**Ваши задания:**
• 1. Изложите содержание отрывка о новых людях в двух предложениях.
• 2. Ответьте на вопросы по отрывку о новых людях:
(а) Что воображает себе автор отрывка, слушая рассказы и рассуждения о новых людях?
(б) Что, согласно отрывку, должны чувствовать эти люди вокруг себя?
(в) Что противопоставляется «чему нибудь реальному, твердому» в последнем предложении?
• 3. Приведите продолжение отрывка о новых людях, начиная сразу после его последнего предложения.

----- Цитируемый отрывок

Нельзя отъ души не пожалѣть людей, которые достигли такого мрачнаго унынія, и, признаюсь, слушая разсказы и разсужденія о новыхъ людяхъ, я всегда воображаю себѣ какія нибудь несчастія, какія нибудь отчаянныя растраты душевныхъ и тѣлесныхъ силъ, жизни сломленныя, разбитыя, расточенныя безъ цѣли и плода. Можетъ ли быть иначе? Эти люди должны чувствовать пустоту кругомъ, такую пустоту, въ которой не за что держаться, не къ чему стремиться, не чему посвятить себя. Я, разумѣется, говорю о чемъ нибудь реальномъ, твердомъ, ясно воплотившемся и могущемъ наполнить собою жизнь, а не объ однихъ несложившихся и туманныхъ стремленіяхъ.

----------
----- Раздел данных

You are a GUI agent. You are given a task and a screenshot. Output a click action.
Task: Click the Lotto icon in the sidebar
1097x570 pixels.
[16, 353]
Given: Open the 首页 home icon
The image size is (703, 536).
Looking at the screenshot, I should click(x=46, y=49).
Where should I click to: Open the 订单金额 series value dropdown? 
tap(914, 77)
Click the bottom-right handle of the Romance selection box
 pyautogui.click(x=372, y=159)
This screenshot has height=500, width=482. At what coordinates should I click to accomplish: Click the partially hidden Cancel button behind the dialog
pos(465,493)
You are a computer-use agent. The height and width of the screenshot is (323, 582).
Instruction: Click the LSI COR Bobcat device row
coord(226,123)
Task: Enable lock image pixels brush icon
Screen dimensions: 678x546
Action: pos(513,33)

----------
----- Раздел данных

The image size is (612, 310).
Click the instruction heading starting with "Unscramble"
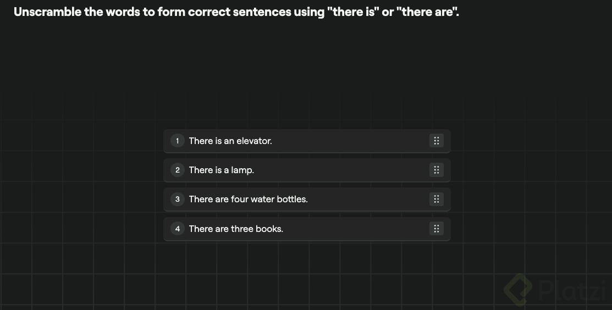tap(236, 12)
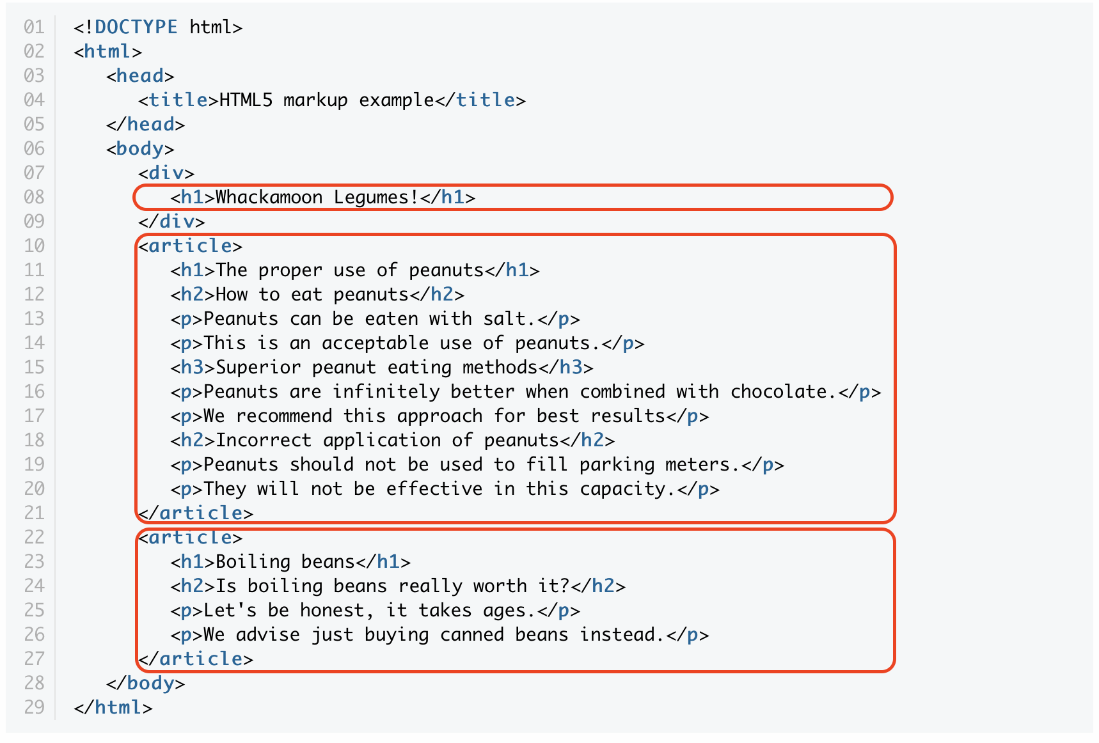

----------
----- Раздел данных

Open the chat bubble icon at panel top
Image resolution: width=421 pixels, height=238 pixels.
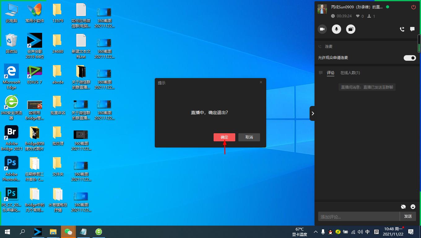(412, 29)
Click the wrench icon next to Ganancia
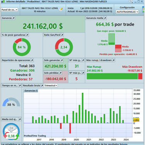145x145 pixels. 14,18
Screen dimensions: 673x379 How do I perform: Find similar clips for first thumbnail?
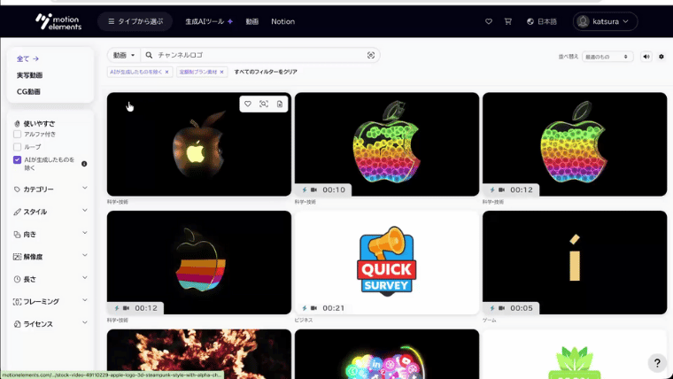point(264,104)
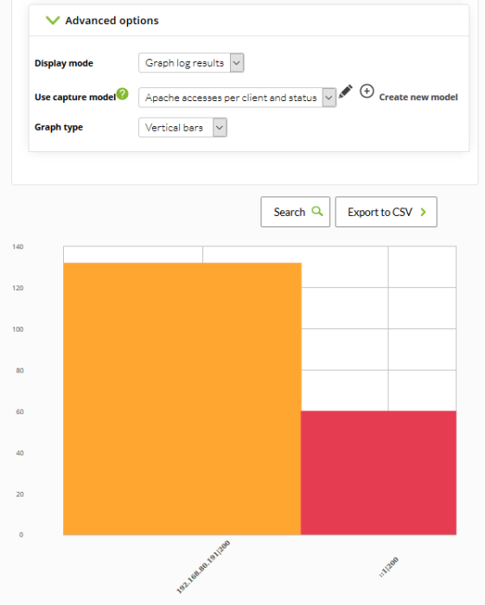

----------

**Ответы на задания:**
• 1. В отрывке выражается сожаление о людях, дошедших до мрачного уныния, и признаётся, что рассказы о новых людях вызывают представление о несчастьях, об отчаянных и бесцельных растратах душевных и телесных сил. Утверждается, что такие люди должны чувствовать вокруг пустоту, в которой не за что держаться и нечему себя посвятить; речь при этом идёт о чём-то реальном и твёрдом, а не о туманных стремлениях.

• 2.
(а) Какие-нибудь несчастья, отчаянные растраты душевных и телесных сил, жизни сломленные, разбитые, расточенные без цели и плода.
(б) Пустоту, в которой не за что держаться, не к чему стремиться, нечему посвятить себя.
(в) Одни несложившиеся и туманные стремления.

• 3.
Въ этомъ, конечно, и сущность дѣла. Вопросъ именно въ томъ, имѣютъ, ли новые люди какой нибудь опредѣленный идеалъ, и если имѣютъ, то въ чемъ онъ состоитъ? Надѣюсь, читатель согласится со мною, что на этотъ вопросъ не существуетъ яснаго и опредѣлительнаго отвѣта. Романы, которые я перечислилъ, отчасти противорѣчатъ другъ другу, отчасти неясны и шатки въ самыхъ изображеніяхъ. И — сказать ли правду? — почему-то мнѣ кажется, что всѣ эти романы не изображаютъ дѣла такъ, какъ оно есть въ дѣйствительности, что самая суть дѣла ускользнула даже отъ самыхъ даровитыхъ изъ романистовъ, взявшихся за этотъ предметъ

Какъ бы то ни было, — вотъ богатый сюжетъ для нашихъ тонкихъ и проницательныхъ критиковъ. Имъ предстоитъ задача — уловить черты этого воздушнаго образа, столь долго занимавшаго собою нашихъ писателей и читателей. Образъ воздушный, но въ немъ есть реальныя черты, только измѣненныя по законамъ преломленія и отраженія въ воздушной средѣ.

Успѣхъ «Эпохи».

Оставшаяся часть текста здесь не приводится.